Summer has just started, but let me warn you – fall and winter are coming. Time to prepare! Sound ridiculous?
Well, not really. Though it is hard to imagine cold weather amidst this heat, we need to start thinking about getting our lawns ready to survive this winter. We do this with proper care through the year.
When is the last time I can de-thatch or aerate my lawn? These practices stress the grass. The lawn will need time to recover before it can survive the winter. To be cautious, here on the coast we recommend that we aerate or de-thatch no later than the end of July. You can aerate or de-thatch now or put it off until after the holiday, but try to remember to finish these practices soon.
Do I really need to aerate my lawn? As with many of my horticultural answers, I am going to say, “It depends!” We do not usually aerate as a general practice. We aerate when the soil is hard. Aeration helps break up compaction. This allows air and water into the soil, which ultimately helps roots to grow better. To see if your lawn needs aerating, wet the soil deeply. Then use a wire or a small rod to push down into the soil.
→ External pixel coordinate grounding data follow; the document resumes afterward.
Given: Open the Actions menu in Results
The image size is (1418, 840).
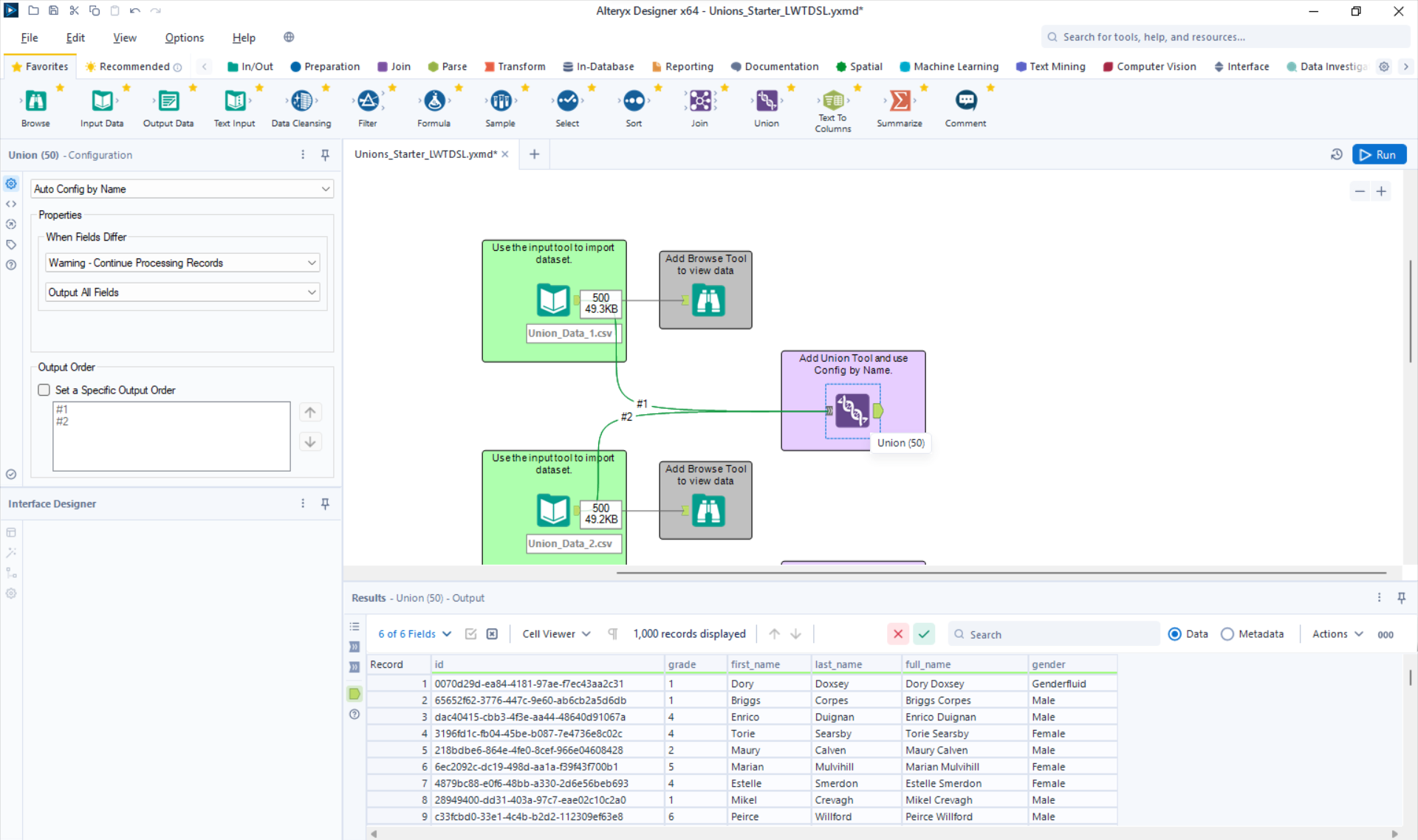Looking at the screenshot, I should click(x=1337, y=634).
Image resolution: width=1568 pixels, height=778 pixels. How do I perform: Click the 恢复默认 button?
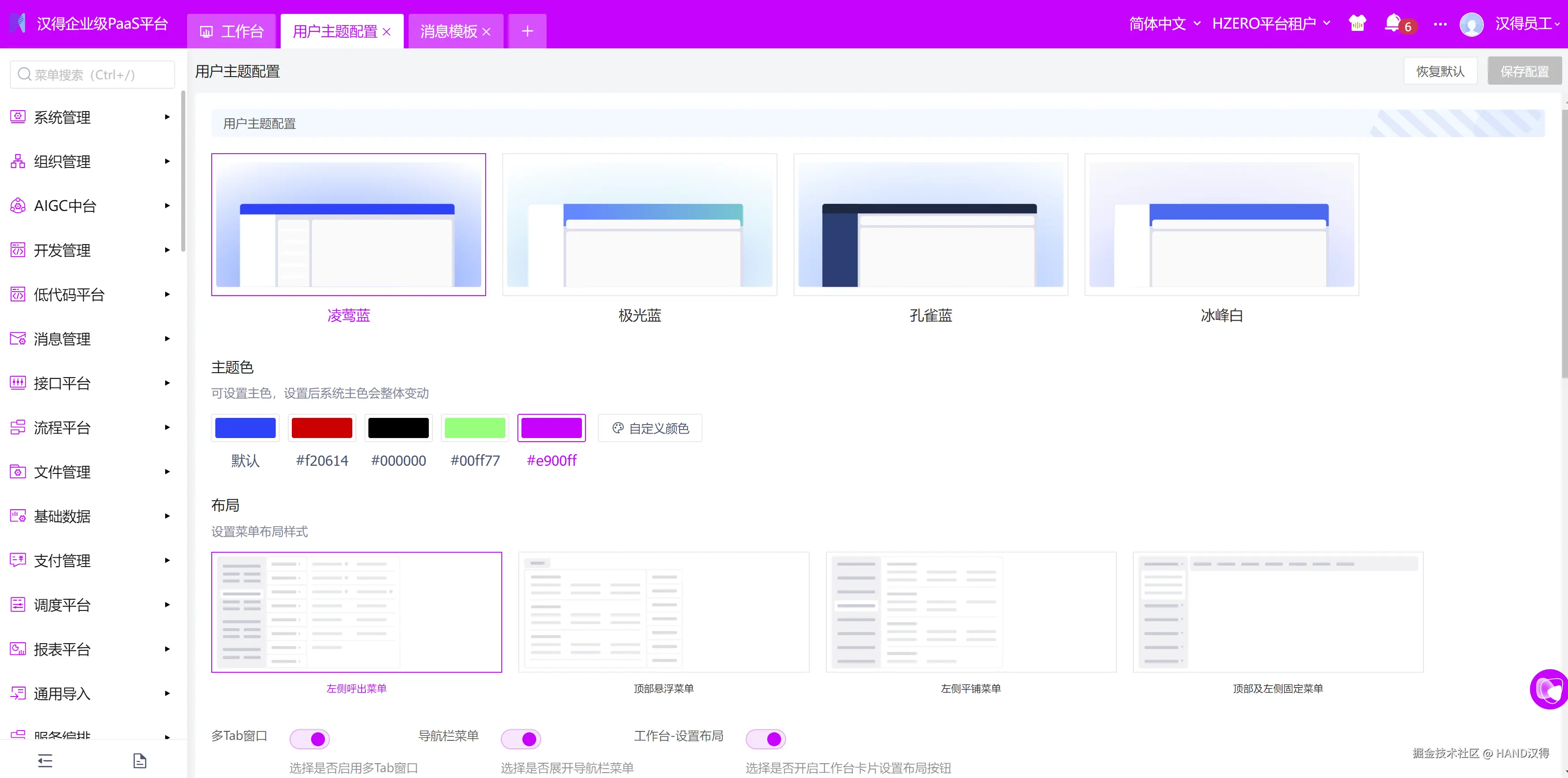(x=1440, y=71)
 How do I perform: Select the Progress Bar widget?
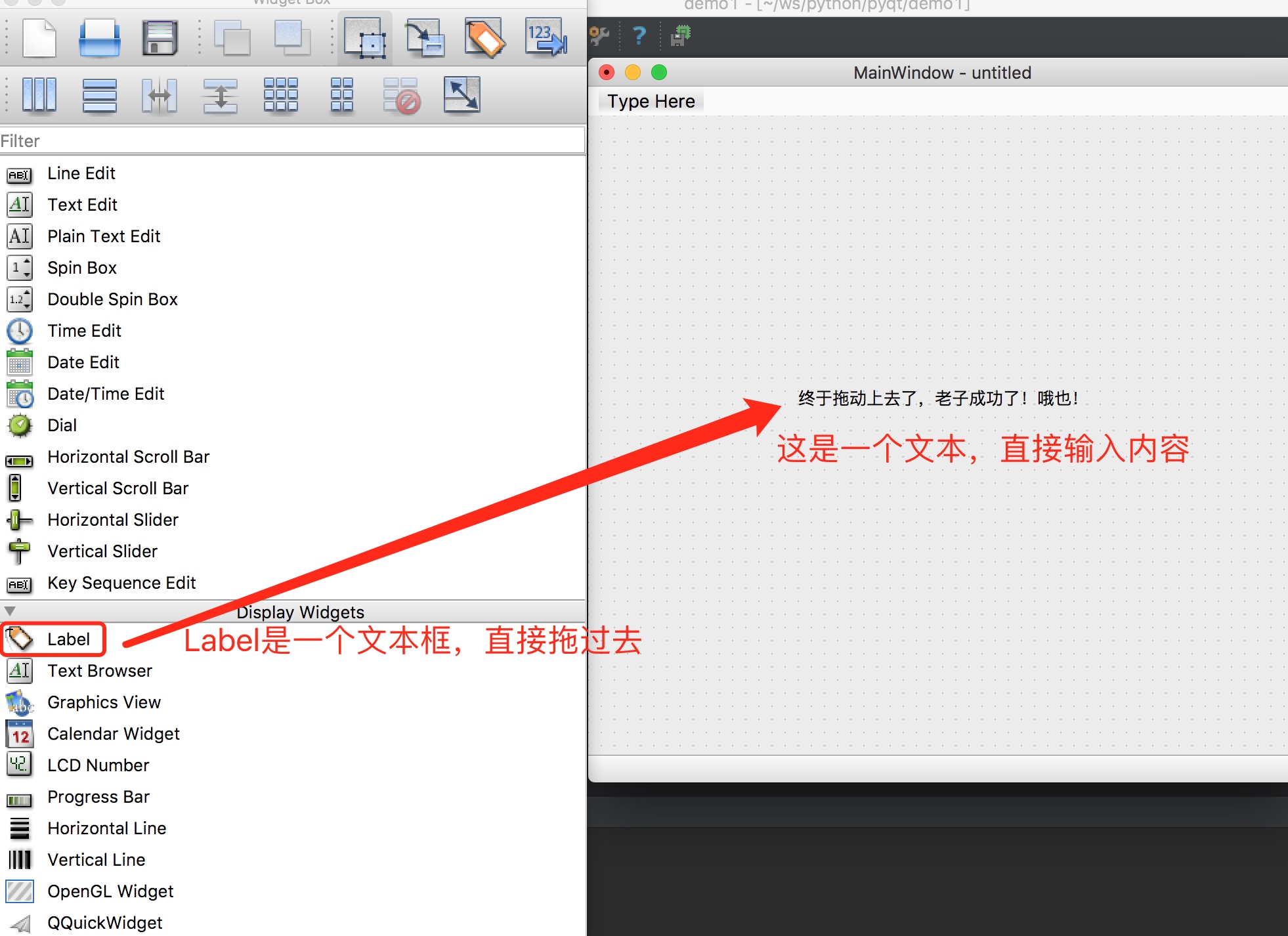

A wire flag works for this.
If you cannot push the wire at least 4 inches or so into the ground, the soil may be compacted and need aerating. Try this in several areas, especially places where the grass grows poorly.
To aerate, use a core aerator that pulls cores out of the soil. The aerators with tines on them are not as good at relieving aeration deep in the soil. They work better for breaking up surface crusts. The aerators using blades to cut deeply into the soil work well, but they are hard to find.
Wet the soil deeply first and try to aerate as deeply as possible – usually about 3 inches deep.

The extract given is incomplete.